Shmuel Shayowitz (NMLS#19871) is President and Chief Lending Officer at Approved Funding, a privately held local mortgage banker and direct lender. Shmuel has over two decades of industry experience, including licenses and certifications as a certified mortgage underwriter, residential review appraiser, licensed real estate agent, and direct FHA specialized underwriter. Shmuel provides a uniquely holistic approach to comprehensive real estate and financial matters that goes well beyond any single transaction. Shmuel is an award-winning financier recognized for maximizing the short-term and long-term objectives of his client. As a contributing writer to many local and regional newspapers and publications, his insights have been featured in the media for many topics, including mortgages, personal finance, appraisals, and real estate trends.
“Fed Day” always brings much anticipation and fanfare. From market participants and traders to the media, and even individual opportunists – everyone tries to digest the Fed action, and to scrutinize the statements and comments to determine any future policy changes or bias shifts. Of course, as the market faces a unique market transformation, every aspect of the Federal Reserve meeting is dissected, causing extreme market volatility until things settle back down.

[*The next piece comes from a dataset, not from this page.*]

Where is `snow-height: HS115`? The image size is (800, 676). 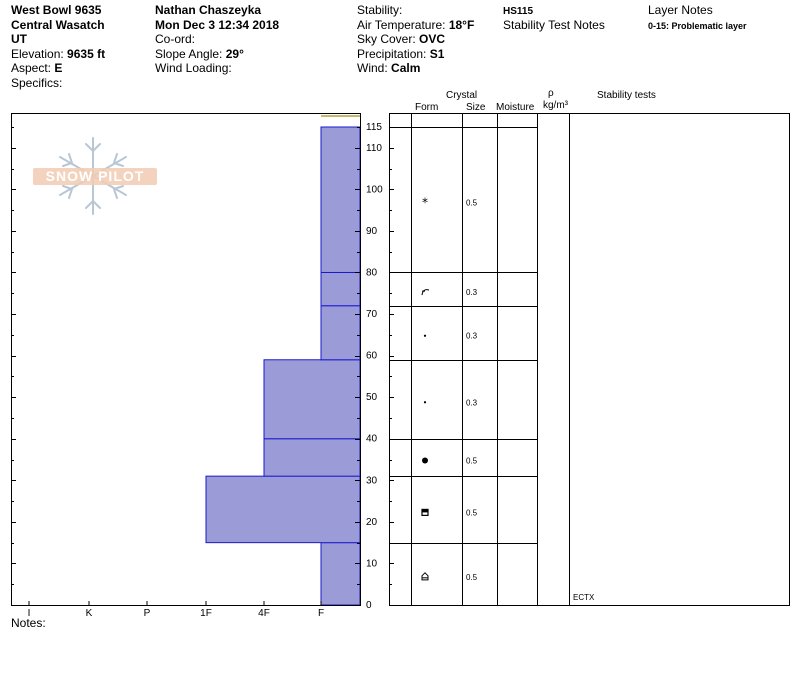 snow-height: HS115 is located at coordinates (518, 12).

As anticipated, once again, for the third consecutive meeting, the Federal Reserve cut its target rate by 25 basis points to bring the Fed Funds Target Rate to 1.50 – 1.75. The Fed move mirrored rate cuts in July and September and was largely anticipated by market participants. While I feel that this news and information is starting to become monotonous and uninteresting, it’s never surprising to see how many people do not understand the fundamentals of these “rate cuts.”
Unfortunately, there is a widespread and very wrong misconception that following a Fed rate cut mortgage rates go down. As my active clients and hopefully readers know by now from previous discussions on this topic, the Federal Reserve does not control mortgage rates whatsoever. The Federal Reserve does control important gauges such as the “Fed Funds Rate,” which ultimately influence other market indices, but that is the extent of their power in this regard. The Fed Funds Rate is the overnight interest rate at which depository institutions lend to other depository institutions.
While I can’t fault the average consumer and homeowner for not knowing these subtle differences in market indices, I do find it shocking that the media still gets it wrong. Immediately following the Fed rate cut announcement, I received several emails and notifications from leading news agencies, including CNN and Fox Business, noting that the move will have an immediate benefit to consumers on their current mortgage rates. One highly regarded news agency even went as far as saying, “For consumers, lower interest rates — which affect borrowing costs, including auto loan rates and 30-year-fixed mortgage rates — can mean thousands of dollars in savings.”
Reporting, such as in the example indicated above, is completely inaccurate. At best, the only actual impact for homeowners is to those with home equity lines of credit that are “prime” based rates. The Prime Rate is typically three percentage points higher than the published Fed Funds Rate. After the Fed changes the Fed Funds Rate, the Prime Rate will change at the beginning of the subsequent month. Many high rate credit cards are also Prime-based and would see a benefit as well.
While homeowners benefit by receiving a lower rate on their prime-based loans as indicated above, longer-term rates, such as fixed mortgage rates, do not necessarily act in accordance. By the time the actual announcement is made, the market had already more than adjusted the pricing on short-term and long-term bonds. After a Fed rate cut, these mortgage bonds often become less desirable, and typically more expensive. This is because bondholders now require a higher yield in return for their bond investment, thus driving MBS pricing and mortgage rates higher. The fact that the Fed needs to act to try to stimulate the economy and spark inflation is a concern, not a bonus.
What remains to be seen and experienced is just how soft, and weak the economy is, which would actually benefit long term rates. Federal Reserve Chairman Jerome Powell declared, “We will act as appropriate to support continued growth, a strong job market, and inflation moving back to our symmetric 2% objective.” That could bode well for rates if you believe the economy is weakening – as I do.